* _Texte cité_

· · · ·

C'est Caïn lui-même qui s'est éloigné de Dieu, qui s'est coupé de Dieu. Adam s'était caché, Caïn ment, mais tous les deux évitent Dieu, se coupent de lui, coupent la communication, la communion. Et pourtant, autant l'un que l'autre étaient attendus par Dieu. La parole de Dieu à leur égard n'était pas d'abord une parole de condamnation, mais un appel à un échange vrai, une attente d'amour. Ils n'ont pas su le voir, l'entendre.

Dans tout ce qui lui arrive, Caïn aurait pu se poser en victime. D'ailleurs le texte indique ces circonstances, en utilisant le mot vayehi, mot utilisé aussi dans le récit de la création, quand les choses créées surviennent.
Dans ce texte, trois choses surviennent à Caïn, qui, dirions-nous, lui ont pourri la vie.
Au v. 2 : Et il y eut Abel. C'est comme ça que l'apparition d'Abel est indiqué. On pourrait imaginer que cette arrivée du frère ne s'est pas bien passée. C'est en tout cas suggéré.
Au v. 3, Et il y eut au terme des jours, au bout de quelque temps, il arriva que Caïn fit une offrande. S'il n'avait pas eu cette idée de faire cette offrande, peut-être que rien de tout cela ne serait arrivé.
Et enfin au v. 8, Et il y eut au milieu des champs cette rencontre malencontreuse, cette dispute fratricide. Cette conversation-là s'est bien mal terminée. Pourquoi avoir tenté de parler, pourquoi avoir adressé la parole à son frère ?
Mais Caïn n'a pas fait comme Adam, qui a invoqué les circonstances. Il aurait peut-être pu tenter le coup. Mais en fait, il a préféré nier, mentir.

Dans le poème de Victor Hugo, justement appelé "la conscience", Caïn est poursuivi par sa conscience, par sa conscience mais pas par Dieu, comme on pourrait le penser, peut-être comme l'auteur voudrait qu'on suppose qu'il le pense.

· · · ·

* _Données affichées_
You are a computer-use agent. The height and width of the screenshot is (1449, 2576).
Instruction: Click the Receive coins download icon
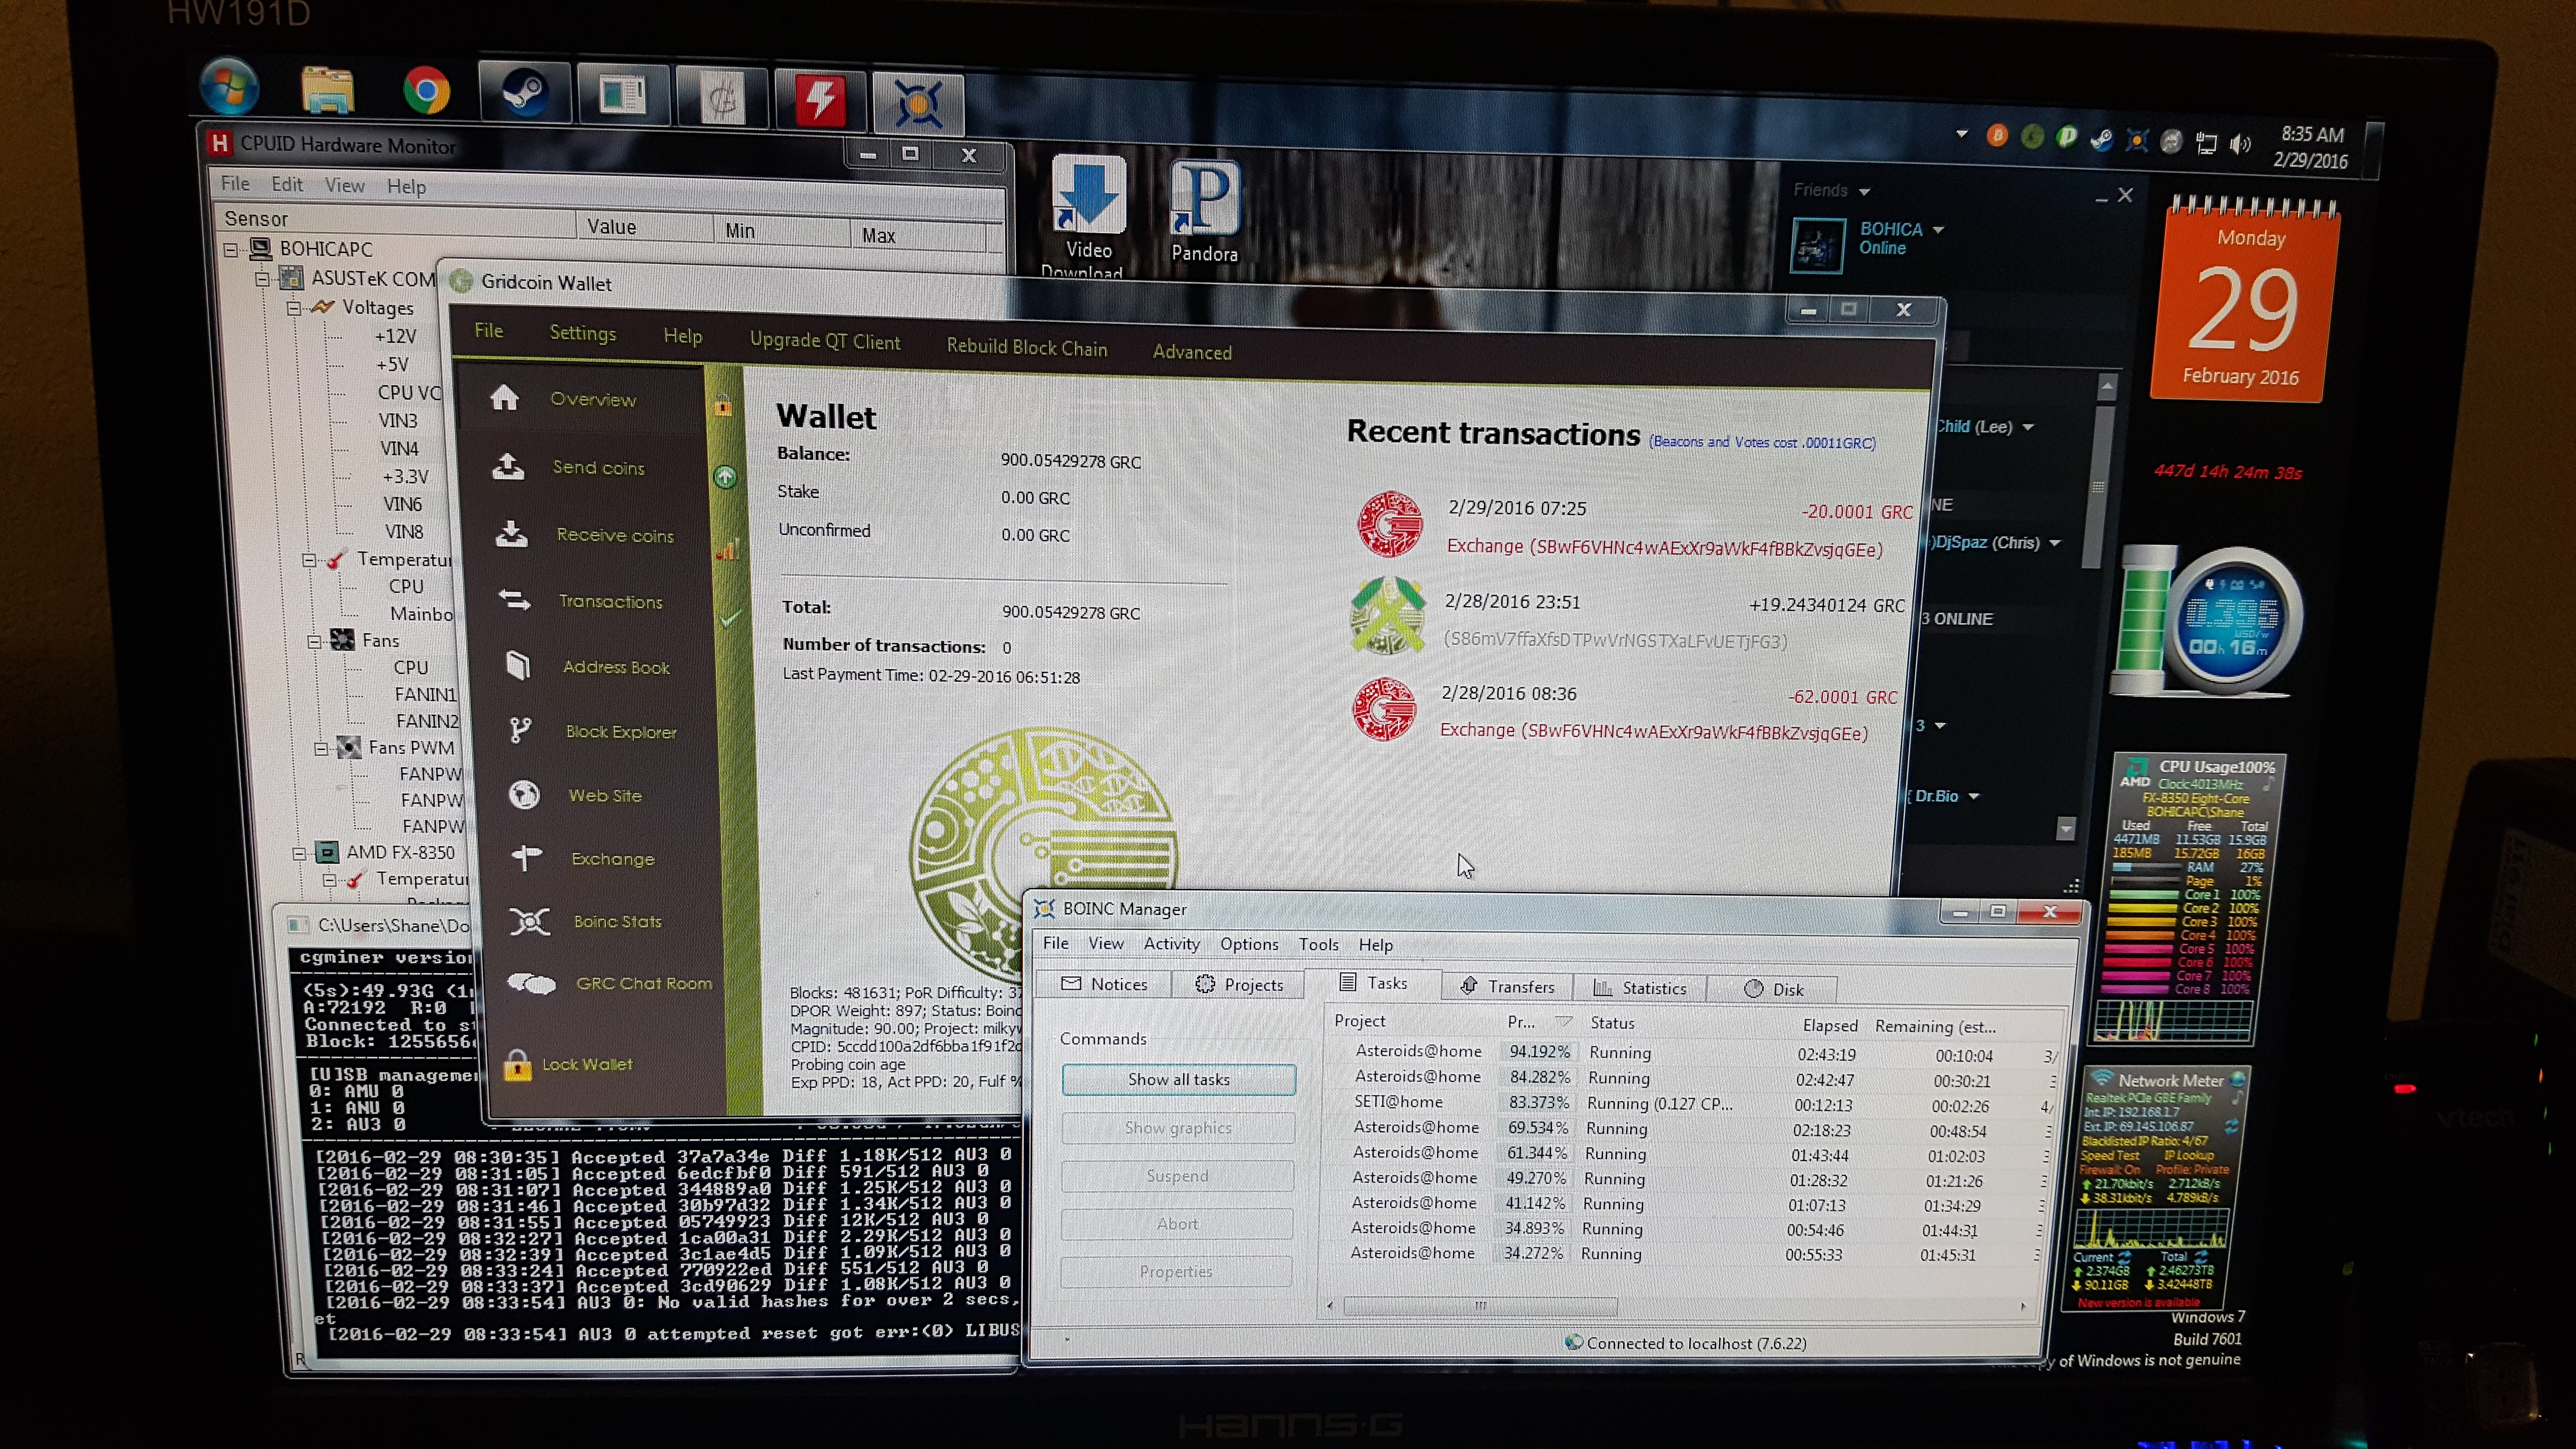pyautogui.click(x=512, y=534)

· · · ·

* _Travail demandé_
Rédigez la suite du texte sur Caïn en reprenant juste après sa dernière phrase.

* _Résultat obtenu_
Mais même le personnage selon Victor Hugo se trompe sur Dieu et sur sa nature. Il n'a pas compris qui était Dieu.

Dieu est celui qui est prêt à pardonner, Dieu est celui qui pardonne.
Ce pardon donné est à saisir dans la repentance et l'acceptation. Il est inutile et illusoire, illusoire et dangereux, de vouloir tromper Dieu, de vouloir marchander avec lui.
Dès avant le péché, dès avant le meurtre, Dieu avait déjà tendu la perche à Caïn. Mais celui-ci n'avait pas compris que la relation avec Dieu ne dépend pas de nous, ni de nos pauvres actions, mais que cette relation dépend de Dieu, totalement de Dieu, uniquement de Dieu, complètement de Dieu. C'est une relation de paix, de la paix qui vient de la certitude de la qualité de cette relation de sa part. Nous savons bien que de notre part, cette relation ne sera jamais parfaite, si jamais elle pouvait l'être. Cette relation est une grâce de Dieu.

Pourquoi contester avec Dieu ? Cette relation de Dieu est offerte à tout homme, à tout homme qui cesse de compter sur sa qualité, ou son absence de qualité, mais qui regarde à Dieu, à sa constance, à sa fidélité, à sa paix et à sa grâce, paix et grâce qu'il nous faut recevoir, tout simplement.

Amen.

(Philippe Cousson)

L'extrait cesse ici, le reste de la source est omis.